Les étudiants demandent la démission de la présidente et réclament des fonds supplémentaires ainsi qu’un soutien pour divers programmes d’études ethniques et pour les associations estudiantines. Leurs demandes comprennent l’amélioration du programme d’études juives (l’école propose actuellement un diplôme de premier cycle) et une formation en matière de préjugés pour lutter contre l’antisémitisme.
Les tensions sont si fortes que les dirigeants de Hillel ont même annulé un dîner de Shabbat prévu avec la présidente contestée, Katherine Bergeron. Il s’agit d’un événement annuel qui aurait dû avoir lieu le 3 mars cette année.
Alors que les étudiants et les professeurs juifs sur d’autres campus se sont plaints d’être exclus par l’activisme woke, la crise au Connecticut College a pris une direction différente. Les étudiants juifs jouent un rôle de premier plan dans les mouvements de protestation et ils travaillent en étroite collaboration avec une coalition d’activistes d’autres horizons qui ont expressément invité Hillel à se joindre à leurs efforts. C’est remarquable car, dans d’autres écoles à travers le pays, le recrutement de partisans parmi les coalitions de groupes minoritaires est un des moyens utilisé par les activistes pro-palestiniens – qui boycottent (ou sont eux-mêmes exclus de) Hillel, en raison de sa position pro-israélienne.
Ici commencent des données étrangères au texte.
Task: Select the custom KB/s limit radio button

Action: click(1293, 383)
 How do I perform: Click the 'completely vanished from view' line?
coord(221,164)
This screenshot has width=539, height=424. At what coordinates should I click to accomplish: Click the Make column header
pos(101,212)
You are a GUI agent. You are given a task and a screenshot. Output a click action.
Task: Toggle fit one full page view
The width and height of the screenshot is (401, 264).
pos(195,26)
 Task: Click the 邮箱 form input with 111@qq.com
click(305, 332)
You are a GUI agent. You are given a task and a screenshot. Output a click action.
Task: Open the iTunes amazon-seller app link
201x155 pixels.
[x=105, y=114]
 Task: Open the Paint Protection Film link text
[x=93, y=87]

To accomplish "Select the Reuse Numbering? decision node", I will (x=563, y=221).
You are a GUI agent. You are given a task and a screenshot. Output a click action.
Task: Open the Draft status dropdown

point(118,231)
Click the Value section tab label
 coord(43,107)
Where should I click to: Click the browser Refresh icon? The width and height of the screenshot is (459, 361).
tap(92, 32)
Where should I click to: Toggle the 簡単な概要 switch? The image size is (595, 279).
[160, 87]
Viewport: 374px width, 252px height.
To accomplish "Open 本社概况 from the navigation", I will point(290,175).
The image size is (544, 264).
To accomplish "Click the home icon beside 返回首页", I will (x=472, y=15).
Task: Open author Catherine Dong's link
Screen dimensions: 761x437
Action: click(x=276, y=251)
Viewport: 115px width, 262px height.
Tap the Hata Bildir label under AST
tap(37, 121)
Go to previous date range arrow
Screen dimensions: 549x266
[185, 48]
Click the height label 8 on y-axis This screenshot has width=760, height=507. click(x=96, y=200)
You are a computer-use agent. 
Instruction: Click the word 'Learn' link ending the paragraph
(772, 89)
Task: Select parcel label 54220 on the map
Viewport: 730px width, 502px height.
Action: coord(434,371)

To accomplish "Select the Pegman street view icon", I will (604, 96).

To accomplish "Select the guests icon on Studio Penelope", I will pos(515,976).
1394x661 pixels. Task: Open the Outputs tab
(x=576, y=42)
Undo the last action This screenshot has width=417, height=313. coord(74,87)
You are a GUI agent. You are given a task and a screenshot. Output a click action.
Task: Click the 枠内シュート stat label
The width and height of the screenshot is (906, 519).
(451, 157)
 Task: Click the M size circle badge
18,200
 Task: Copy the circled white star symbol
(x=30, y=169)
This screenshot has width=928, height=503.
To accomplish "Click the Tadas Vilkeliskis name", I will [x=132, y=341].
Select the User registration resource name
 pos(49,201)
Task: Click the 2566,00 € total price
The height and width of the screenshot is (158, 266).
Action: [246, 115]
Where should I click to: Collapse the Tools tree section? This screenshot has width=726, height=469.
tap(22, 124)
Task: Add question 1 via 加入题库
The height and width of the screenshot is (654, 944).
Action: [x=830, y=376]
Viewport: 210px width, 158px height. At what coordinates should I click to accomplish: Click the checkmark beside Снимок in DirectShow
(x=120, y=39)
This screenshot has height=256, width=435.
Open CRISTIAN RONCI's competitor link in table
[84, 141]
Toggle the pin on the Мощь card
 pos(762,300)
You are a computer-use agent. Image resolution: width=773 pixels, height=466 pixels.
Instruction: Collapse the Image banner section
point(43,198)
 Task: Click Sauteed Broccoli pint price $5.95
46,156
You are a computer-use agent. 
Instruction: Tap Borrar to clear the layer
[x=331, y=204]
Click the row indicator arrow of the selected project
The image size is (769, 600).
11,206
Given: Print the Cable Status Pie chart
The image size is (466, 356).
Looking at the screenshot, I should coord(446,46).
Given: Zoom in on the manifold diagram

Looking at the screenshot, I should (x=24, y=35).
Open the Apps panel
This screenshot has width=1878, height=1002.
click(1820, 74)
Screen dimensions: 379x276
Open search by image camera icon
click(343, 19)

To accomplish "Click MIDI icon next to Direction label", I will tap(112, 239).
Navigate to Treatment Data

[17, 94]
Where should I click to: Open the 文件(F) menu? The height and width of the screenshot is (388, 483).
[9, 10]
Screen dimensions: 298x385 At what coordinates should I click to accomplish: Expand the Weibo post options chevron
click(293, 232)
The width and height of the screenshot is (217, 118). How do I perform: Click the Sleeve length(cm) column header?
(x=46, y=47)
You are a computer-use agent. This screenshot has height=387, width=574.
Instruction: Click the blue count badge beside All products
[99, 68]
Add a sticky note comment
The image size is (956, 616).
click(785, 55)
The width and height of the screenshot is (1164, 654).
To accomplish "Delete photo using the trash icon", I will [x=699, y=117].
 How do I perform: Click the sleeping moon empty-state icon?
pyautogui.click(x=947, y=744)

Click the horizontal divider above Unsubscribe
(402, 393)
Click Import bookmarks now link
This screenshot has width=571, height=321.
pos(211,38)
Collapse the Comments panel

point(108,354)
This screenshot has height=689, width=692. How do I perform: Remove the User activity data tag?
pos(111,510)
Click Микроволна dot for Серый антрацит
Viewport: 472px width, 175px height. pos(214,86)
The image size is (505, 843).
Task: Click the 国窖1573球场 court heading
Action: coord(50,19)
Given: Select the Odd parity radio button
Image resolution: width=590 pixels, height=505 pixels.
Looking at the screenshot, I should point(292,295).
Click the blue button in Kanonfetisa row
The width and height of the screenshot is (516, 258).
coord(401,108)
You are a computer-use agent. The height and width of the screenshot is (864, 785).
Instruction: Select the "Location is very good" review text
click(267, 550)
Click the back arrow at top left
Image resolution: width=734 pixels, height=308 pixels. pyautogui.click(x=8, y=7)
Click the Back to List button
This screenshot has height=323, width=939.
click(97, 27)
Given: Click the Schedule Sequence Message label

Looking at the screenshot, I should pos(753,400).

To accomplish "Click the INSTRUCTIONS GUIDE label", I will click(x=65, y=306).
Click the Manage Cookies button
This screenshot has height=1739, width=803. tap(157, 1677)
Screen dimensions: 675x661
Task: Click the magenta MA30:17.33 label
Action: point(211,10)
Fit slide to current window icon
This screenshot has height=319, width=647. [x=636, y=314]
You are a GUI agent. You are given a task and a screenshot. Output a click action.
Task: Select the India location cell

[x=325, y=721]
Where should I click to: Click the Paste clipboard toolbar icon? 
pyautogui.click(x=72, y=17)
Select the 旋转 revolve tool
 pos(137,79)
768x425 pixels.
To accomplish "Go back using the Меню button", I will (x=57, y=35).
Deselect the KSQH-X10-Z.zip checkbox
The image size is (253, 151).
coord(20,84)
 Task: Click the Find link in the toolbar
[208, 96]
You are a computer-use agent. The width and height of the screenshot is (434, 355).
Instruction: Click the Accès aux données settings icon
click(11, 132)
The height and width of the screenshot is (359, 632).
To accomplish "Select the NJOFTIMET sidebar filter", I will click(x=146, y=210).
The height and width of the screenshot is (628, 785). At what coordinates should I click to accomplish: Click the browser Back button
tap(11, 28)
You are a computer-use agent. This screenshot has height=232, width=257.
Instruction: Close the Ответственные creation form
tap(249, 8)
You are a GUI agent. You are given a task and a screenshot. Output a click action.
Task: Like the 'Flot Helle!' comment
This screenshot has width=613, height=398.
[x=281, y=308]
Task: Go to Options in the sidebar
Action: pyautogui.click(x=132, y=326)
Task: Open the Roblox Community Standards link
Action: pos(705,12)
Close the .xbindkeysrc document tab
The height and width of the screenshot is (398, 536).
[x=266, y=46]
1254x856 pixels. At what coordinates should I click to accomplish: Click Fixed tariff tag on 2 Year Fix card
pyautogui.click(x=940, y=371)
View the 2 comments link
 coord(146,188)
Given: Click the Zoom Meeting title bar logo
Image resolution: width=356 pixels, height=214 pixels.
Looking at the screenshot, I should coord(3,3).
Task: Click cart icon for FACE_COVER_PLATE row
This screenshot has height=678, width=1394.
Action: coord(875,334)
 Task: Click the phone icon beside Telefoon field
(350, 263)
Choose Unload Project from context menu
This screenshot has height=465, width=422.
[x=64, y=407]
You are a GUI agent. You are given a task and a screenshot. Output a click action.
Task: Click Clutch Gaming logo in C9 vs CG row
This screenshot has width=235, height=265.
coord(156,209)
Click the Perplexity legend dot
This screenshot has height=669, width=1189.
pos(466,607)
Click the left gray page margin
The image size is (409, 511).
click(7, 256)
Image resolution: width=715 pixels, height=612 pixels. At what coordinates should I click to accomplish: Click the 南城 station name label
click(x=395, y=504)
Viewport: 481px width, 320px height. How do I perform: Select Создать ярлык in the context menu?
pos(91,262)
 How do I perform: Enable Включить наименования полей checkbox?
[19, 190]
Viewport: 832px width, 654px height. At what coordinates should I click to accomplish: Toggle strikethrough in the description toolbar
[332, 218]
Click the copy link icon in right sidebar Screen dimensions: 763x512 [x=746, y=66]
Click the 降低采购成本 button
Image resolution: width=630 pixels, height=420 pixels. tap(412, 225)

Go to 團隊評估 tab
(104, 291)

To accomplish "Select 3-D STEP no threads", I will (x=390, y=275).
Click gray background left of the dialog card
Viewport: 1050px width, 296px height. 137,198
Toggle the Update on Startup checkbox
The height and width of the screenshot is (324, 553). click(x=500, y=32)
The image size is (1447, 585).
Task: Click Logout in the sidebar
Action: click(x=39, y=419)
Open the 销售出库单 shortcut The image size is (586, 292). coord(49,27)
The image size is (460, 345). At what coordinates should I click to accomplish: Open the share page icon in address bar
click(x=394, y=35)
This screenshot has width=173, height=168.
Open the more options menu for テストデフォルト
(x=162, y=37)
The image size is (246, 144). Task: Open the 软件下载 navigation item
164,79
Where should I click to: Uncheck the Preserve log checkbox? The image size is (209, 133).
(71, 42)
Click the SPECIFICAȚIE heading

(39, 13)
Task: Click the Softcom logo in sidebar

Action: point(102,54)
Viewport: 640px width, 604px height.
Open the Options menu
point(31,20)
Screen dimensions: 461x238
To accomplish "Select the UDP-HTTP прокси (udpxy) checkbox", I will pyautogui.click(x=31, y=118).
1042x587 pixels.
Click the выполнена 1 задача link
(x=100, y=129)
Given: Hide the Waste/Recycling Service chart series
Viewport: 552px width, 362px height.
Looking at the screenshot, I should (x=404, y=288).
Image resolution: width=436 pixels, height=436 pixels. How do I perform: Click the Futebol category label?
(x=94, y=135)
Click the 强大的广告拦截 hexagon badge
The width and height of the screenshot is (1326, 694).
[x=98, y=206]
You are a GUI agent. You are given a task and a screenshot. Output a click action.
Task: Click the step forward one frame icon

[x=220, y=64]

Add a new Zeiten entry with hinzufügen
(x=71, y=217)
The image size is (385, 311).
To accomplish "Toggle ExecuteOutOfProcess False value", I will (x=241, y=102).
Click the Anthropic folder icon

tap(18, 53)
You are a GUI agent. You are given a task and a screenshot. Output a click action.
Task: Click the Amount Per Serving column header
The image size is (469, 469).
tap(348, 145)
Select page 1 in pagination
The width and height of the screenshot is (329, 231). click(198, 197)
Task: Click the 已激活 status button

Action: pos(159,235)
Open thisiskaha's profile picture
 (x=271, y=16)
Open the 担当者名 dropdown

« Je me suis senti encore plus fier d’être Juif sur le campus en ce moment », a déclaré à la Jewish Telegraphic Agency Davi Schulman, étudiant en deuxième année de journalisme et membre de l’équipe des responsables du Connecticut College Hillel. « Et je suis tout simplement fier d’être un étudiant au Connecticut College. Nous sommes vraiment unis comme nous ne l’avons jamais été auparavant. »
La participation d’Hillel, selon les observateurs, s’explique par le fait que l’antisémitisme est à l’origine du soulèvement étudiant.
Bergeron avait prévu de participer à une collecte de fonds pour le collège qui devait se tenir au Everglades Club, un club de golf exclusif à Palm Beach, en Floride, qui a longtemps refusé l’accès et l’adhésion aux Juifs et aux Noirs (parmi lesquels l’artiste juif noir Sammy Davis Jr. et la reine juive des cosmétiques Estée Lauder).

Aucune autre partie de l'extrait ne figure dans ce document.